Massachusetts acute care hospitals reported 62 serious safety violations related to surgical care in 2008, according to a Massachusetts Department of Public Health report. The newly released report is the first ever documentation of the state’s hospital-specific adverse events.
The report, based on the National Quality Forum’s categorization of serious reportable events, includes surgical-related errors such as wrong-site, wrong-patient and wrong-procedure surgeries, foreign objects left in patients and immediate post-op death of ASA Class I patients. Of the 338 reported SREs across all patient care categories, 32 incidences of retained foreign objects and 24 wrong-site surgeries trailed only 224 patient falls as the most frequently occurring errors. Five wrong procedures and 1 wrong-patient surgery were documented.

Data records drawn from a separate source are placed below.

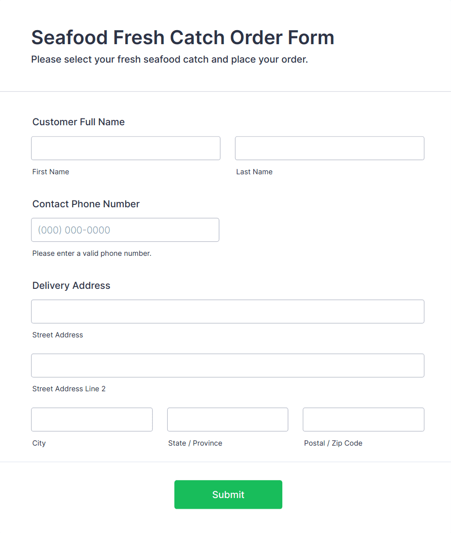Focus the Last Name text box
The height and width of the screenshot is (533, 451).
[x=329, y=148]
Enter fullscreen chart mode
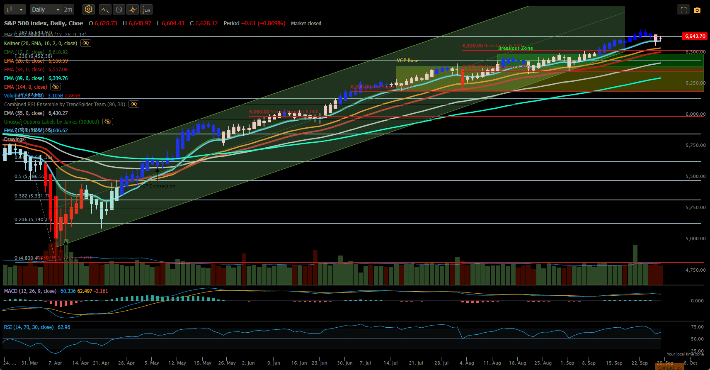 click(684, 10)
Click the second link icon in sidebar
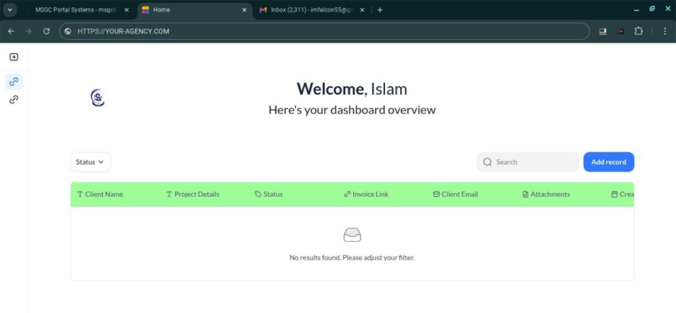This screenshot has height=313, width=676. click(13, 100)

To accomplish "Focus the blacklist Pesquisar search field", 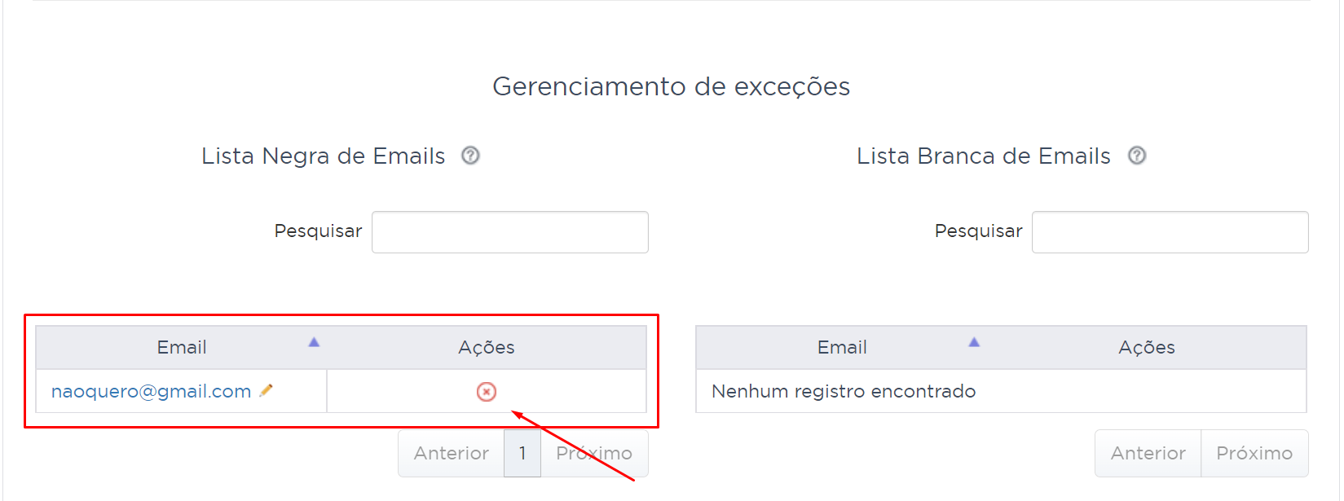I will point(510,232).
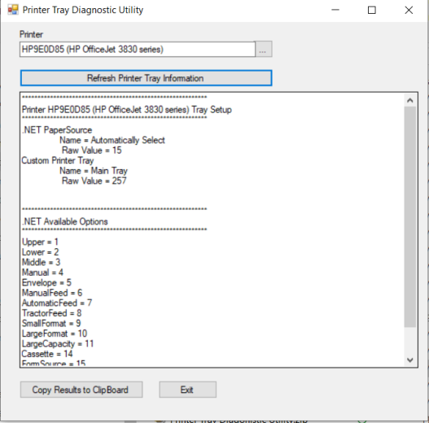Minimize the Printer Tray Diagnostic Utility window
Viewport: 429px width, 423px height.
pyautogui.click(x=335, y=10)
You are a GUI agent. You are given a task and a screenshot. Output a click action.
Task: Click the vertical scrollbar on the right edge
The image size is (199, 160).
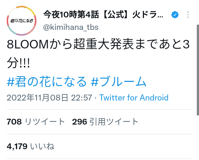coord(198,70)
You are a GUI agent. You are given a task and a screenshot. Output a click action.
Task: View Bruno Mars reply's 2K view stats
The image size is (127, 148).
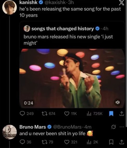click(x=92, y=142)
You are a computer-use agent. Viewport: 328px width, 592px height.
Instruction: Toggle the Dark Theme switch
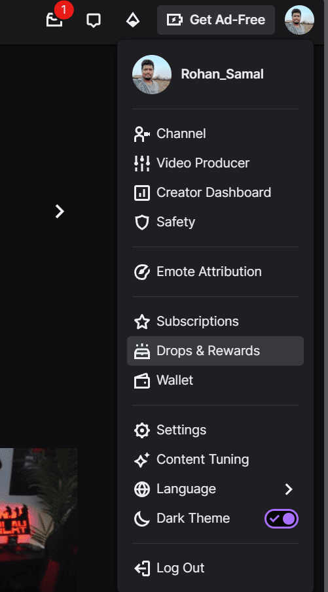pyautogui.click(x=282, y=519)
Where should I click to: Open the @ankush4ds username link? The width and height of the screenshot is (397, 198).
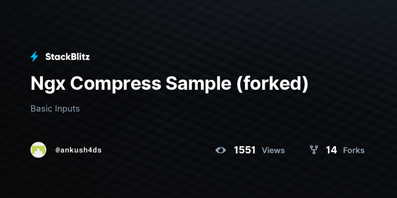pos(78,150)
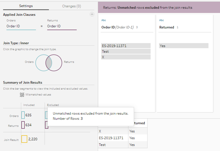Click the Returned field header in profile pane
220x151 pixels.
167,27
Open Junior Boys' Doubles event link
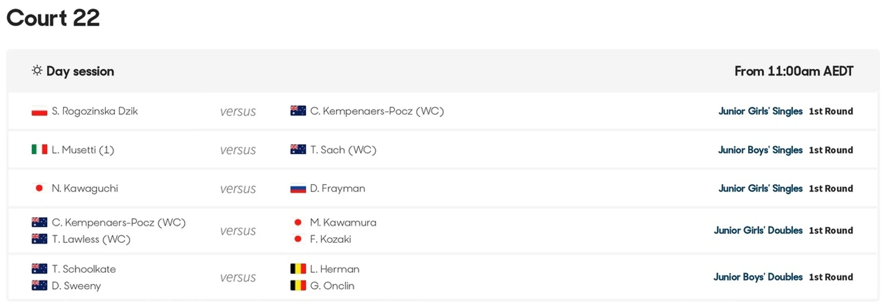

DPH officials note that hospitals have always been required to submit patient safety data, but 2008 was the first year Massachusetts used a reporting system based on NQF standards. They point out that this initial reporting year will serve as a baseline to assess future error reporting, and cannot be used to judge the quality of care at specific hospitals.
"This is a very important step we are taking for patient safety in Massachusetts," says DPH Commissioner John Auerbach. "This new reporting system and the data collected will provide a roadmap for hospitals, healthcare providers and public health professionals to follow as we work together to prevent many of these errors in the future."